== Passage ==
[Start]
Volcker warns of Consequences - 70s style inflation - Fed creators rolling in their graves
These comments on Capitol Hill today by Paul Volcker are as sobering as anything I've read to date. In an understated but direct style characteristic of all Fed chairmen, he paints a portrait of severe hardship ahead as inflation continues, the economy tanks as confidence in Fed to fight inflation is lost (already on shaky ground), and the risk of a systemic dollar collapse. Sounds like a walk on a tightrope... he says we need some dollar devaluation to stabilize the economy, but that we can't let it get out of hand. So far, the Fed has been expert at the former. :)
WASHINGTON (Thomson Financial) - The US economy is not now in the kind of stagflation crisis it had been in, in the late 1970s, former Federal Reserve Board Chairman Paul Volcker told Congress today, but it's not impossible.
[End]
== Objective 1 ==
Reproduce the Volcker post in full, word for word.
The records that come next have no connection to the Volcker post.

== Record list ==
[Start]
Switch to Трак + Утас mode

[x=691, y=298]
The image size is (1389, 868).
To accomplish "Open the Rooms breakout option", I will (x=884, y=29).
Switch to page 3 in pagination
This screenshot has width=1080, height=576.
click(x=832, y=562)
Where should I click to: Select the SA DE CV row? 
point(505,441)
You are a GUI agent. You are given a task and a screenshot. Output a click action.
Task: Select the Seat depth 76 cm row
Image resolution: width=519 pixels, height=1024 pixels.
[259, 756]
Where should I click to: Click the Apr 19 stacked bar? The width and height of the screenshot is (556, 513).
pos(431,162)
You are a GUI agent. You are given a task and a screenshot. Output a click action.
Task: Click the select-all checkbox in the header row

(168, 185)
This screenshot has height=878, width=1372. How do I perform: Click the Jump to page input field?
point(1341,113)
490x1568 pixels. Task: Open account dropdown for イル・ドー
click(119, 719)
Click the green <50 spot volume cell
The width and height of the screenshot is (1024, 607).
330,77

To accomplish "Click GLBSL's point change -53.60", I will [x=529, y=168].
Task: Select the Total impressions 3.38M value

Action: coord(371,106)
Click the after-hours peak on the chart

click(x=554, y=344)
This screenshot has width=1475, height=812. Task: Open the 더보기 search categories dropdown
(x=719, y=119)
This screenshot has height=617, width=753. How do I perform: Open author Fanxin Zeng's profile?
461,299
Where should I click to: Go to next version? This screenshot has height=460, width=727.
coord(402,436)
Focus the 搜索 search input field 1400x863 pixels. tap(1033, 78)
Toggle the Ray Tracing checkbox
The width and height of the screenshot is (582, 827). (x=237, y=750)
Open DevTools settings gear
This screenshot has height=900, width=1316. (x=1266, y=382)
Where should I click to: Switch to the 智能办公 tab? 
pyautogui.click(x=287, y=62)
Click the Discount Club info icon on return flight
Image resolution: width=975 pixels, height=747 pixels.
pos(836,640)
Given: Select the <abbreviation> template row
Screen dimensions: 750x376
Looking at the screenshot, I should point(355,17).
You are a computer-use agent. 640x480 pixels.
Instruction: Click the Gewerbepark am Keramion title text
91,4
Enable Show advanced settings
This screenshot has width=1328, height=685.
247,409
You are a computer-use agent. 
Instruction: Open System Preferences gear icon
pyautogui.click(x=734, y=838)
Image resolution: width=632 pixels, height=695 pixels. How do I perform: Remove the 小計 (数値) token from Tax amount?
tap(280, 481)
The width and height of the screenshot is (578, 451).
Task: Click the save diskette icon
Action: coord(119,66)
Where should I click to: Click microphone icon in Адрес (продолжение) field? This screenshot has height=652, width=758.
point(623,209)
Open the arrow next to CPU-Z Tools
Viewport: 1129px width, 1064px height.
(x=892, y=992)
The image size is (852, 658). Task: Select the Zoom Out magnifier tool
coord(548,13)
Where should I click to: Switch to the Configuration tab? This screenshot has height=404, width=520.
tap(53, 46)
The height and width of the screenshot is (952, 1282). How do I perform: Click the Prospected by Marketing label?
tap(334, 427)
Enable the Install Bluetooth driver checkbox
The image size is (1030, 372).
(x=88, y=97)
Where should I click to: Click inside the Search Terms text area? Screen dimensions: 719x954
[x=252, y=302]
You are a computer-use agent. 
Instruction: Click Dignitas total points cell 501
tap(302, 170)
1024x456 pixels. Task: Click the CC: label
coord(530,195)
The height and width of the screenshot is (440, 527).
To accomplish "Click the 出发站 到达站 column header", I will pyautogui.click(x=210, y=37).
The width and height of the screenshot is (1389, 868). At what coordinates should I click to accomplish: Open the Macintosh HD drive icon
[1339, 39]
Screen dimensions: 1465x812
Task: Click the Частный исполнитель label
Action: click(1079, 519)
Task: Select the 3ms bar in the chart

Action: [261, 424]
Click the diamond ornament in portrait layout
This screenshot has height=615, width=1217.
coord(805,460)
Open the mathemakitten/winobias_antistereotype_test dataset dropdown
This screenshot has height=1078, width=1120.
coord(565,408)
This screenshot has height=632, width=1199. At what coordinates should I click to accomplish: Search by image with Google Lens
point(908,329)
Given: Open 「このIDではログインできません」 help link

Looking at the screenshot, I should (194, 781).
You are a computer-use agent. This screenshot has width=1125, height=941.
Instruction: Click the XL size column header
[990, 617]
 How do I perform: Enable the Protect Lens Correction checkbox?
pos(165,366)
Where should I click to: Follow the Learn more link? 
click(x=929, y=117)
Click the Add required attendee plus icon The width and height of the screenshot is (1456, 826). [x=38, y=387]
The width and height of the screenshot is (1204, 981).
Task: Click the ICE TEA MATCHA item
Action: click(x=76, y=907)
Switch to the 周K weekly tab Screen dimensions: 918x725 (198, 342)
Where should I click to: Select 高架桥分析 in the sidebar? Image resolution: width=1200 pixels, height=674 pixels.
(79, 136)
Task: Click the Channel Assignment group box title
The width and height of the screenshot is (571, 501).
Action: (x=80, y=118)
[End]
== Objective 2 ==
In the records, edit the stretch from the line containing "Where should I click to: Select the" through the line containing "pos(431,162)" by changing "stacked bar" to "grouped bar" and keeping everything else the same. Return only those lines.

== Final answer 1 ==
Volcker warns of Consequences - 70s style inflation - Fed creators rolling in their graves
These comments on Capitol Hill today by Paul Volcker are as sobering as anything I've read to date. In an understated but direct style characteristic of all Fed chairmen, he paints a portrait of severe hardship ahead as inflation continues, the economy tanks as confidence in Fed to fight inflation is lost (already on shaky ground), and the risk of a systemic dollar collapse. Sounds like a walk on a tightrope... he says we need some dollar devaluation to stabilize the economy, but that we can't let it get out of hand. So far, the Fed has been expert at the former. :)
WASHINGTON (Thomson Financial) - The US economy is not now in the kind of stagflation crisis it had been in, in the late 1970s, former Federal Reserve Board Chairman Paul Volcker told Congress today, but it's not impossible.

== Final answer 2 ==
Where should I click to: Select the SA DE CV row? 
point(505,441)
You are a GUI agent. You are given a task and a screenshot. Output a click action.
Task: Select the Seat depth 76 cm row
Image resolution: width=519 pixels, height=1024 pixels.
[259, 756]
Where should I click to: Click the Apr 19 grouped bar? The width and height of the screenshot is (556, 513).
pos(431,162)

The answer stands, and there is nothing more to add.